*Dataset excerpts*:
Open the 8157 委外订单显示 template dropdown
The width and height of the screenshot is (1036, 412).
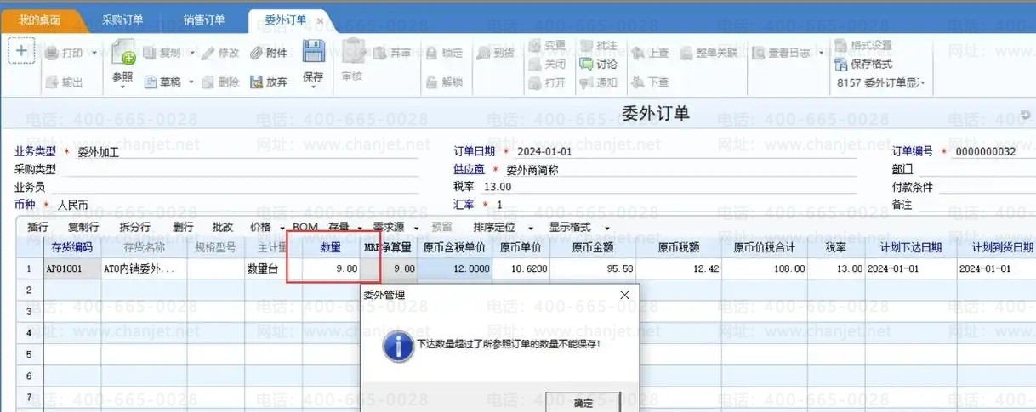pos(881,83)
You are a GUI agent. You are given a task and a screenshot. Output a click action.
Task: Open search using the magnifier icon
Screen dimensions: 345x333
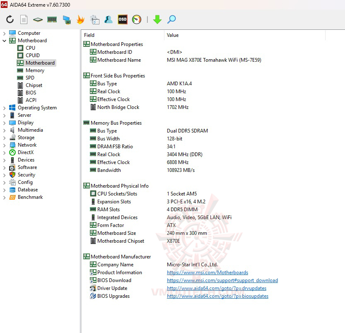click(x=171, y=19)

*Directions for this task*: Within this listing, how many lines hold "Open"? Give the number alone.

*Exercise response*: 2